States are becoming aware of the situation however and are now holding town hall meetings and
community forums to address these issues. In fact, on March 31st, the Pennsylvania House of
Representatives passed a resolution recognizing April as “Teen Dating Violence Awareness and
Prevention Month.”

Unfortunately while many teens recognize this is a serious problem, they are not telling their parents out
of fear or embarrassment. The result is a widening gap between what’s happening to teens and what
their parents are aware of. It’s vital that parents recognize the signs of teen dating abuse:

  • Isolation – has your daughter stopped hanging out with her friends and family to exclusively be with her boyfriend?
  • Emotional Changes – has she become withdrawn or sad?
  • Jealousy Issues – does her boyfriend flying into jealous rages if she speaks to another boy?
  • Making Excuses for Him – does she make excuses and blame herself if they have an argument and he verbally abuses her?

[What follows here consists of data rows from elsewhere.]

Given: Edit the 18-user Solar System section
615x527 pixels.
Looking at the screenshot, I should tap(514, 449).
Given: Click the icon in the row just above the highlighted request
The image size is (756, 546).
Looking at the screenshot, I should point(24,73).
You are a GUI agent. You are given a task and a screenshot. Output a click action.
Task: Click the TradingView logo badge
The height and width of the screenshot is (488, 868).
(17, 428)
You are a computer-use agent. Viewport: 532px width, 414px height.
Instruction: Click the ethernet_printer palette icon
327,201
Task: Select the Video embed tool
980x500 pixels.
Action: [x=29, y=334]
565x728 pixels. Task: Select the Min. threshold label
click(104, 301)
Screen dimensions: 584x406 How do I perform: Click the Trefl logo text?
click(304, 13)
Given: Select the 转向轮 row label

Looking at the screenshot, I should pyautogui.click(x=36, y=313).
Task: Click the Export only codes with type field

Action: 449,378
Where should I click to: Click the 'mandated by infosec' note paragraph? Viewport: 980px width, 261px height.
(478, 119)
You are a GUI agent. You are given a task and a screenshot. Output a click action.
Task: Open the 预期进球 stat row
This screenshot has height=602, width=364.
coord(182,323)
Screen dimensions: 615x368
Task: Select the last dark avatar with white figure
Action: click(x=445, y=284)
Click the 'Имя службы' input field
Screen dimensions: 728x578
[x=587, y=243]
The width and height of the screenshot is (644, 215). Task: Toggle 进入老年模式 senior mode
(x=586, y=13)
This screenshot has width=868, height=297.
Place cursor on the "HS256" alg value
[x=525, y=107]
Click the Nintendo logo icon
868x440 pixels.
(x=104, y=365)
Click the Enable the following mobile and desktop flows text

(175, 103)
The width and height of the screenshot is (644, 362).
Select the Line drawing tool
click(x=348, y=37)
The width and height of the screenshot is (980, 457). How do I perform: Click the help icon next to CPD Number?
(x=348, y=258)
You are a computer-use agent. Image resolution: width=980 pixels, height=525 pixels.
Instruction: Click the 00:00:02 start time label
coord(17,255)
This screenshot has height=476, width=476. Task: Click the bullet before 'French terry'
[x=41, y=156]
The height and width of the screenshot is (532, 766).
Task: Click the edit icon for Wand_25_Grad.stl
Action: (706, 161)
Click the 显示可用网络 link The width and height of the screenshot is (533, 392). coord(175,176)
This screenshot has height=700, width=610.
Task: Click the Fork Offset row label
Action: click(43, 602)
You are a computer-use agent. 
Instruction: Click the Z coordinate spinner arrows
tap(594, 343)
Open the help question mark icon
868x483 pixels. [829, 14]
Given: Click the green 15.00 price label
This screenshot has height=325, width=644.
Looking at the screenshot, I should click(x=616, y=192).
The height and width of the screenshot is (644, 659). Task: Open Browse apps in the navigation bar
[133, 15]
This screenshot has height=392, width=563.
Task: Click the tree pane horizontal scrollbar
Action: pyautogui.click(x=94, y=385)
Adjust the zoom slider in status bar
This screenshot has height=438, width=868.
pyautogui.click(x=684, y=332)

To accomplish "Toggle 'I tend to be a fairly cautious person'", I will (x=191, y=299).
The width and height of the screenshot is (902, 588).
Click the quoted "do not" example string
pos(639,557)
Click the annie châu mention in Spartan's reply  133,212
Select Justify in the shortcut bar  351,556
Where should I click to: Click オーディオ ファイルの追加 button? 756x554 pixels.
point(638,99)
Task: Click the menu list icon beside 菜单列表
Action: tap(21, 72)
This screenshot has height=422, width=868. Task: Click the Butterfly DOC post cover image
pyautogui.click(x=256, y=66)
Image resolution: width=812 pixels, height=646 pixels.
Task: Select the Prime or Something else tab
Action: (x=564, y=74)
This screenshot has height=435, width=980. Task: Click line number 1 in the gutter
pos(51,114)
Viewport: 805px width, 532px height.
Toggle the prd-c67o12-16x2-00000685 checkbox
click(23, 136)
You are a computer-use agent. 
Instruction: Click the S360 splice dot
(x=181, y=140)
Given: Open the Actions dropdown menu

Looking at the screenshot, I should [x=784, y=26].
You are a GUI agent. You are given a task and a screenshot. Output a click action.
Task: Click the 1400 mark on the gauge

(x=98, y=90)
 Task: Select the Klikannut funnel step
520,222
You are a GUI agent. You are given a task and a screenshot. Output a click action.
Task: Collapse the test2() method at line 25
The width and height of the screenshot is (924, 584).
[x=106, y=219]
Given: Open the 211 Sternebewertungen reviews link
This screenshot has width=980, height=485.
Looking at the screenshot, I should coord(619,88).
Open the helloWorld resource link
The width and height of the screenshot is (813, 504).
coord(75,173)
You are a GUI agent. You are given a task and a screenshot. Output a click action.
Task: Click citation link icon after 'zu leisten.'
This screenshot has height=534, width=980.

If your daughter is exhibiting any one of these behaviors it’s important to start a conversation and let her
know you’re there to help. Many times she might be afraid to tell you what’s going on. Her boyfriend
might be threatening to expose nude photos of her or in some other way blackmail her. She needs to
know that you love her unconditionally. Talk to her about the specific issues that you’ve noticed and give
her guidelines on how to end the relationship. Explain to her that abuse usually begins with taunting,

teasing and put downs but usually escalates to physical violence. Enlist the support of psychologists and
school administrators and make sure she knows that you will intervene on her behalf.